— EXERCISE OBJECTIVE —
Copy the rows below word for word, starting at the line that contains "Open Solution Wizard" and ending after the line that contains "This screenshot has width=980, height=551.".

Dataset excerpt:
######
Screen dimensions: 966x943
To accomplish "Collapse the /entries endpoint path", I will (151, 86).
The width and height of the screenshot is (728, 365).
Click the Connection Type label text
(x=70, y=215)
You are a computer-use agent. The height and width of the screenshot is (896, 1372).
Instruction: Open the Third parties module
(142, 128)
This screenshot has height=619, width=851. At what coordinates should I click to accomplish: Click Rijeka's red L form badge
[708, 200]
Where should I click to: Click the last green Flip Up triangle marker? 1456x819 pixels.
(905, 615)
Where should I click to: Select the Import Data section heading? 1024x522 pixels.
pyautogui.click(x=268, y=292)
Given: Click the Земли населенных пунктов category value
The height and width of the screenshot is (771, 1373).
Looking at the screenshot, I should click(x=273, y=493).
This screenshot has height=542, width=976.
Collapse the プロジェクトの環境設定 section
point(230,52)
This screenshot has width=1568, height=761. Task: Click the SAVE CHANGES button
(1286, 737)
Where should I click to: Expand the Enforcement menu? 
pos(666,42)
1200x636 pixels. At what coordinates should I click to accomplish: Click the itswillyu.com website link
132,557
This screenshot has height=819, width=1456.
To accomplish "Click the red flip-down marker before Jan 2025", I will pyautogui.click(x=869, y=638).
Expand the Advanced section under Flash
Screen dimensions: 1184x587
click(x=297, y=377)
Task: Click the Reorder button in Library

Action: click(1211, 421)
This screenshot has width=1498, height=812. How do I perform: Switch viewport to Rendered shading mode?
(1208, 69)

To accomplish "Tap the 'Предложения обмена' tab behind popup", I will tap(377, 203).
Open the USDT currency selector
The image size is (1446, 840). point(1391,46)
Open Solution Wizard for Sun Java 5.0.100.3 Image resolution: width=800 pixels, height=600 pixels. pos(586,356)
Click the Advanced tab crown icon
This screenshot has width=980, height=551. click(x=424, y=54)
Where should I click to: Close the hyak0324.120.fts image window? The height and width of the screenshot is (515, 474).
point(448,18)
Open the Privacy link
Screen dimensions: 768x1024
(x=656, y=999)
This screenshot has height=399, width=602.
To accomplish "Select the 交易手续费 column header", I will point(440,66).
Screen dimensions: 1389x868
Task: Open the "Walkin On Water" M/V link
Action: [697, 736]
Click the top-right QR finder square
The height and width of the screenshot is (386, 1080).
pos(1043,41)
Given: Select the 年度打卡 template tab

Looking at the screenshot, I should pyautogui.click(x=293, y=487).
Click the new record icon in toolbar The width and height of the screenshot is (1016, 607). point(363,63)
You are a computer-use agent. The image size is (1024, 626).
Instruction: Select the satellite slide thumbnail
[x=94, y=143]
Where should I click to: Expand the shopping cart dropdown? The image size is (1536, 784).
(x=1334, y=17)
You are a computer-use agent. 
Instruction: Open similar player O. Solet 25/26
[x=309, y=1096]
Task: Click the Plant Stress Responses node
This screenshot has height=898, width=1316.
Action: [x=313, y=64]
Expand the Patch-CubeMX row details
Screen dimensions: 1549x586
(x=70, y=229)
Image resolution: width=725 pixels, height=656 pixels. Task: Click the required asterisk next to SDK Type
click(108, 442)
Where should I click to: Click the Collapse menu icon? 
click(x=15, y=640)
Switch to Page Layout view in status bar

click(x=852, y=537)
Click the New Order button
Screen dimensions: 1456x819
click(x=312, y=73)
######
— PROBLEM SOLUTION —
Open Solution Wizard for Sun Java 5.0.100.3 Image resolution: width=800 pixels, height=600 pixels. pos(586,356)
Click the Advanced tab crown icon
This screenshot has width=980, height=551. click(x=424, y=54)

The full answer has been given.